— START OF Provided text —

There is more of a problem, however, in situations where there is significantly greater ambient noise, and as such it will be difficult or impossible to hear the audible sound coming from the PND. In these situations, headphones or a headset are required to hear the audible sound. One particular example where this situation may arise is when a PND that is intended for use in a car is used instead on a motorcycle. PNDs that are specific for motorcycles are generally provided with audio output ports, so they can be used either with headphones, be plugged into a motorcycle helmet speaker system, or can support personal area networks such as Bluetooth. However, specialist motorcycle PNDs are often more expensive than those adapted for use with a car or in a pedestrian environment, and furthermore, motorcyclists are often in possession of a car as well, and in such instances would prefer to use a single PND for both vehicles, rather than having to purchase one separately for each vehicle.

A car-specific PND lacking an audio output port is, however, unsuitable for use on a motorcycle, because the significant ambient noise means that a user will not be able to hear the audible sound from the loudspeaker therein. In fact, motorcycle riders often wear earplugs to overcome the excessive ambient noise. Because there is no audio output port, there is no way to attach headphones. Attempts have been made to overcome this problem, such as providing a hollow plastic tube, which is adhered to the loudspeaker of the PND at one end, and provided with an earpiece on the other. This low-tech solution is fraught with problems and still presents a problem because the sound quality is poor.

The present invention provides an amplification device which can be used in conjunction with an audio device to enable a user to better hear the audible sound from the device, and which overcomes the problem of significant ambient noise.

Therefore, according to the present invention, there is provided an audio amplification apparatus for attachment to a device having a loudspeaker, the apparatus comprising: a vibration transducer for attachment to the device having the loudspeaker; an amplifier coupled to the vibration transducer for amplifying an electrical signal produced by the vibration transducer representing at least in part an audible output of the loudspeaker of the device, the vibration transducer picking up vibrations caused by sound emitted from the loudspeaker; and an audio output port operably coupled to the amplifier, thereby permitting connection to an audio output device.

The vibration transducer may be a piezoelectric microphone. It has been found that a piezoelectric microphone is by far the most suitable type of microphone for use with the present invention, because alternative microphones such as dynamic microphones placed in the vicinity of the loudspeaker to pick up sound waves emitted therefrom have been found to pick up too much ambient noise. The vibration transducer may be a contact microphone, which is an example of a piezoelectric microphone. Piezoelectric microphones include a thin-piezoelectric ceramic film and have been found to work in respect of the present invention, though other microphones such as laser microphones which also pick up vibrations could conceivably be used.

— END OF Provided text —
— START OF Supplied material —

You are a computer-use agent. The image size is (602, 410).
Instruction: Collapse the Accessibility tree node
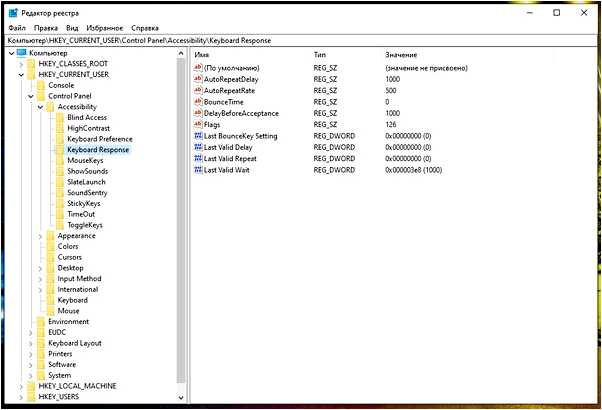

— END OF Supplied material —

_Exercise tasks_
1. In the PND amplification text, what type of microphone is described as by far the most suitable for the invention?
2. Continue the PND amplification text from its final sentence.
The material comes from a different source than the PND amplification text.

_Results for each task_
1. A piezoelectric microphone.

2.
The audio output device suitable for use with the present invention may comprise at least one audio earpiece, which can include earphones, or alternatively the audio output device could support a personal area network, such as Bluetooth, or other remote connection means.

The amplifier for amplifying the signal from the microphone may be an audio amplifier. Such amplifiers suitable for the task are well known in the art and therefore do not require further discussion herein.

The apparatus may further include volume adjustment means. Although the device having the loudspeaker may include separate volume adjustment means, the amplifier may include these too to ensure that the sound from the device is not distorted and is clear.

The amplifier may further comprise a power output port. This power output port permits coupling of the apparatus of the present invention to the device having the loudspeaker so that the apparatus can power and/or charge the batteries of the device if present.

The amplifier of the present invention may be arranged to be provided power by an external device in the form of a power input socket connected to the amplifier, so that the device having the loudspeaker may be powered by an external power source, for example by the battery of a motorcycle.

The amplifier may also be provided with an alternative power source in the form of batteries in addition to or instead of the means to be powered by an external power source, such as the battery of a vehicle. The batteries may be chargeable from the external power source.

The amplifier may further include a VOX circuit so that it is only activated should an audible sound be emanating from the audio device. VOX circuits, or voice operated switches as they are otherwise known, are well known in the art and will not be further discussed herein. The VOX circuit will reduce power consumption by the audio amplification apparatus.

Furthermore, a VOX circuit will also save on the power used by a powered headset that supports a personal area network, should this be the audio output device of choice.

The audio device may be a personal navigation device (PND), and the PND may be a satellite navigation device. However, although the present invention will mainly be discussed in the context of use with PNDs such as satellite navigation devices, it could of course be used in conjunction with any other device having a loudspeaker. In particular, the present invention is advantageous in situations where it is preferred that the device having a loudspeaker be listened to with headphones or similar, but where said device has no audio output port, or the port is broken. Other examples include devices such as radios or two-way radio transceivers, or even a device such as a baby monitor where it enables a user with a headset coupled to a remote or personal area network to hear the monitor whilst being out of earshot from it.

So that the apparatus of the present invention may be attached to the loudspeaker of the device, the piezoelectric microphone may include an adhesive member for connection to the loudspeaker. This adhesive member may alternatively comprise a first hook and loop element for fixation to the loudspeaker and a second hook and loop element attachable to the vibration transducer, enabling removable attachment of said transducer. Of course, any alternative means to adhere the vibration transducer to the loudspeaker could be used.

The audio amplification apparatus may further comprise a casing, arranged to house the vibration transducer and the amplifier. The casing may be further arranged to accommodate the device having the loudspeaker. The casing may further comprise a transparent panel for viewing of a visual display on the device having the loudspeaker, if present. The casing may further include a padded insert, the padding being used so as to urge the device having the loudspeaker against the transparent panel, so that it is easier to see the visual display. The padding may be arranged to permit safe storage of the amplifier. The casing may be provided in a range of sizes to suit different makes of audio device. The casing may be weatherproof, particularly if the device is to be used on a motorcycle where the device may be open to the elements.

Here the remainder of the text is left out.